[Sca-cooks] festivals and calenders

Decker, Terry D. TerryD at Health.State.OK.US
Mon Oct 13 08:21:18 PDT 2003


> 1. may i please post this entire discussion, with emails cut 
> out of it, to
> a Pagan group i am on??? please????

That's fine by me.

> 
> 2. yes, weird things happen to lunar calenders when you "fix" 
> the dates to a
> solar year... also recall that the order of some months has 
> changed, and a
> few months added and then the days standardized.......

Another point to consider is most agrarian societies with lunar calendars
also track the equinoxes, which provide anchors for planting and harvest.
Although the true equinox point moves westward, a full cycle is about 26,000
years, so most societies don't last long enough to see the precession.

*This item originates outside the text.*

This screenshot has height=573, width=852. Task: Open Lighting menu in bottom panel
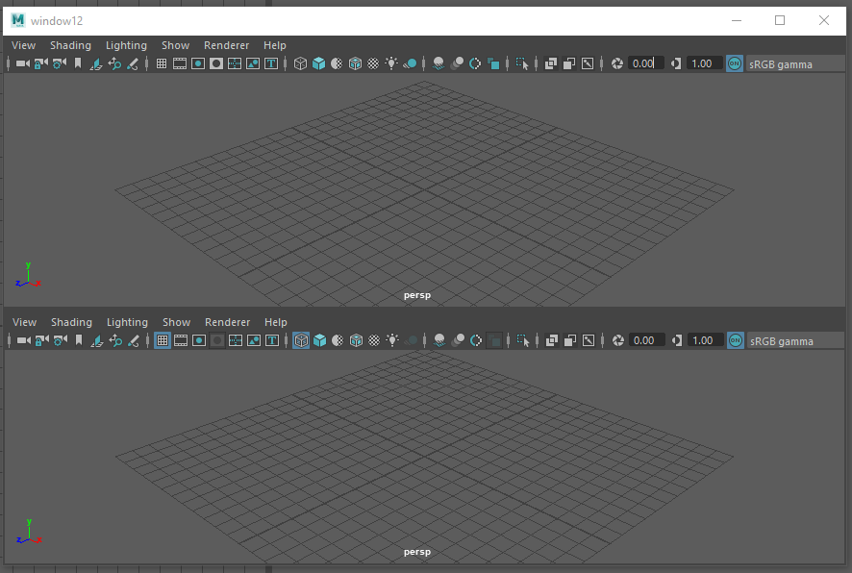(127, 322)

Of course, until 1752, New Year's came on March 25 (at least for the British
Isles and the rest of the Empire).

> 
> 3. living in Pennsylvania, as i do. the pagan festivals (or the
> Christian/pagan ones) seem oddly out of synch with the actual 
> weather. but i
> understand it makes more sense in the mediteranean, owing to 
> the moderating
> influence of the mediteranean sea......
> 

Earlier societies based their festivals on local conditions as well as
astronomical calculations.  Thus, while Norse, Irish and Egyptian festivals
might be similar, there could be regional variation in the dates.
Standardization and globalization of the calendar can be practically dated
to 1582 and the Catholic Church's acceptance of the Gregorian calendar.